**Problem details**
Taking the first line of the listing as the start and the line containing "Select the upload" as the end, reproduce everything in between exactly, both ends included.

**Records for the task**
=======

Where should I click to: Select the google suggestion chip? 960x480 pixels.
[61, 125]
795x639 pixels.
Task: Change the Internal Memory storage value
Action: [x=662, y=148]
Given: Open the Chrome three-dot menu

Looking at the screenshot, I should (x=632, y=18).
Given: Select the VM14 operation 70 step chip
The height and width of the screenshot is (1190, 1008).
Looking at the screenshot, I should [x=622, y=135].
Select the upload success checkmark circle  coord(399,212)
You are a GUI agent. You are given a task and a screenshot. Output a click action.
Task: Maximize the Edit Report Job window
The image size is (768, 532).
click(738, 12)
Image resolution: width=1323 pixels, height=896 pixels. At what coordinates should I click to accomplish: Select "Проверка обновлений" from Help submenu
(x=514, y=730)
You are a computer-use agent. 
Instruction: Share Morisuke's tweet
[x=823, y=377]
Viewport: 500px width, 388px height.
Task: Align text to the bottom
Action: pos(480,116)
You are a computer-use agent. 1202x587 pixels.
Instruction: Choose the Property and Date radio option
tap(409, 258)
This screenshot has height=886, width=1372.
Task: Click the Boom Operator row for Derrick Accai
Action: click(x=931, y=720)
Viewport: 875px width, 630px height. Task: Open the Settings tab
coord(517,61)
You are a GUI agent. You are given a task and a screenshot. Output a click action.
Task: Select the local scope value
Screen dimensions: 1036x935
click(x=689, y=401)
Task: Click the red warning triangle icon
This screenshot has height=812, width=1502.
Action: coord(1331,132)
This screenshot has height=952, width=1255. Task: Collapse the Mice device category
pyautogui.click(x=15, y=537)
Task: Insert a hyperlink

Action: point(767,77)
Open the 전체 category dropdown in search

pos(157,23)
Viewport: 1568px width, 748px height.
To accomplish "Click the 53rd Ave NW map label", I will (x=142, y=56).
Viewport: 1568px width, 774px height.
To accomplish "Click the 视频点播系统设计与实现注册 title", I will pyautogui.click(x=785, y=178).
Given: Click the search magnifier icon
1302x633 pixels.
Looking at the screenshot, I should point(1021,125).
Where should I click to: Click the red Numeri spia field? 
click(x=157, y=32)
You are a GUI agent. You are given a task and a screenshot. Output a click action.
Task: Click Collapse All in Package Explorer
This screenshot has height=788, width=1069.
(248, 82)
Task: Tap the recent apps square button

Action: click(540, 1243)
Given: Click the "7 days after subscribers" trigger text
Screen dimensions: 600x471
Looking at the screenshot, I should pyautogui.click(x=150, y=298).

=======

**Expected answer**
Where should I click to: Select the google suggestion chip? 960x480 pixels.
[61, 125]
795x639 pixels.
Task: Change the Internal Memory storage value
Action: [x=662, y=148]
Given: Open the Chrome three-dot menu

Looking at the screenshot, I should (x=632, y=18).
Given: Select the VM14 operation 70 step chip
The height and width of the screenshot is (1190, 1008).
Looking at the screenshot, I should [x=622, y=135].
Select the upload success checkmark circle  coord(399,212)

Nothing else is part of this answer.